Puebla, Pue. Around 30 companies from Puebla Mexican Association of the Construction Industry (AMIC), have not been able to resume private works projects or have not started them since last September, when economic activities were reactivated, due to lack of liquidity.

Francisco Javier Tejeda Ortega, president of the organization in Puebla, said that this figure could grow if the prices of materials also continue to rise this year, which is not good because the industry has been operating in the red for two years.

He commented that the plans were altered for most of the companies when they decapitalized due to the five-month stoppages in 2020 and some still took another three months to reactivate, since they paid suppliers for material that was not used, added to the fact that in the 2021 there was a shortage of works both at the state level and in the municipalities.

He indicated that for this year the tenders will help improve the activities to generate income for those who win the projects and that in turn there will be the subcontracting of others in more specialized jobs.

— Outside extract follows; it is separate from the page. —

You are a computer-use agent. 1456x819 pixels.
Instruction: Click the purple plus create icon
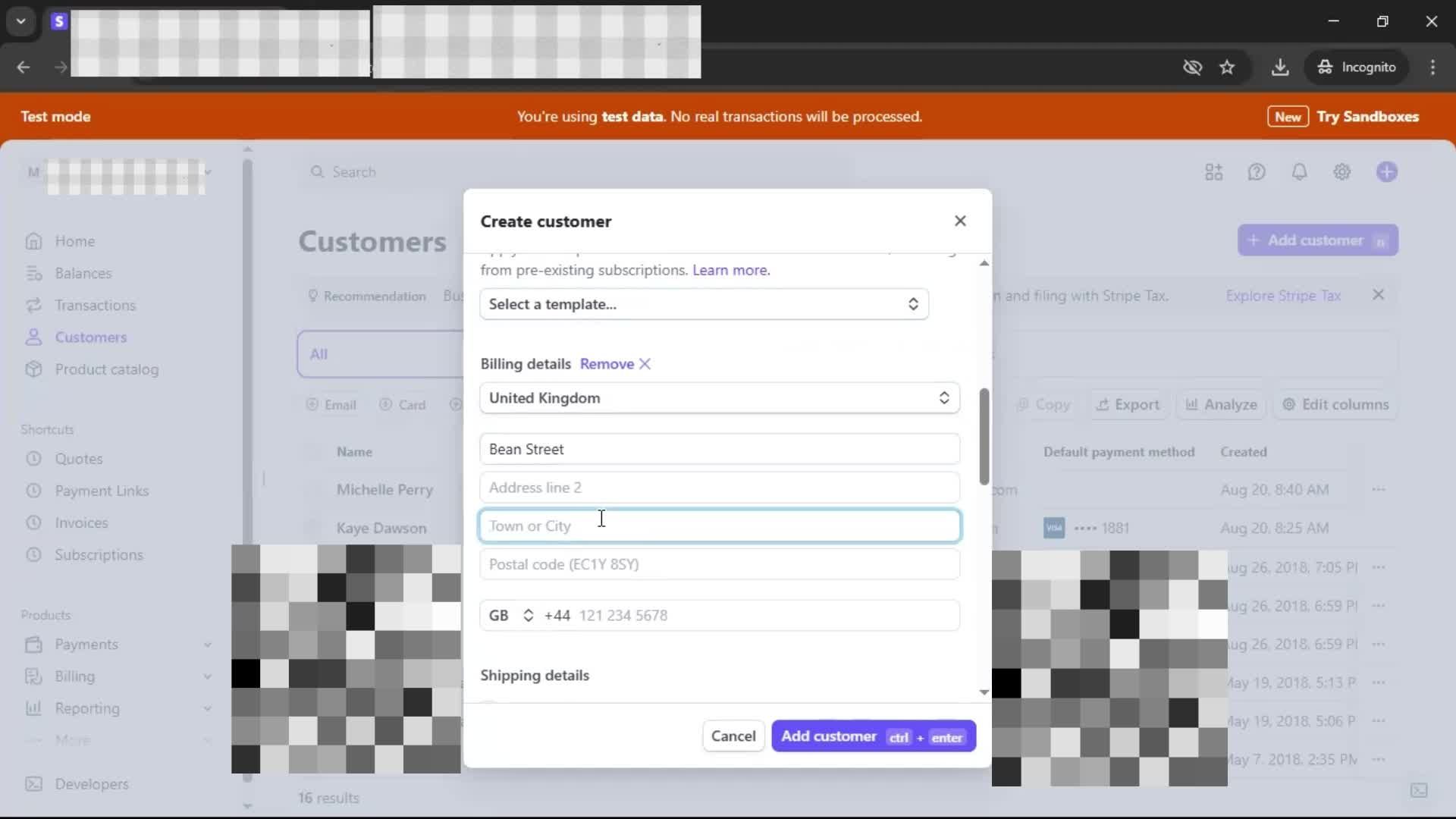(1386, 172)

Tejeda Ortega commented that public works in this start of 2022 is essential for the sector, since there were businessmen who even sold machinery to survive, but it was not enough for them to reactivate so far in the pandemic.

He pointed out that the first confinement of 2020 due to the Covid-19 pandemic brought serious consequences, because 7,500 jobs were lost in the sector, of which only 3,500 were recovered when there were tenders by the government of Miguel Barbosa Huerta in the last quarter of that year. , but in 2021 they were lost again by not having enough public projects.


He stressed that labor is essential, since it represents 70% of a public or private works project, it requires personnel for detailed work that machinery cannot do.

The leader acknowledged that they live in an uncertain scenario in general, but the 30 companies on standby are worried about the future, because the projects are becoming more expensive when they are stopped.

Even, he warned, they may suffer the same fate as 20 construction companies that went bankrupt due to the pandemic by not having liquidity to continue.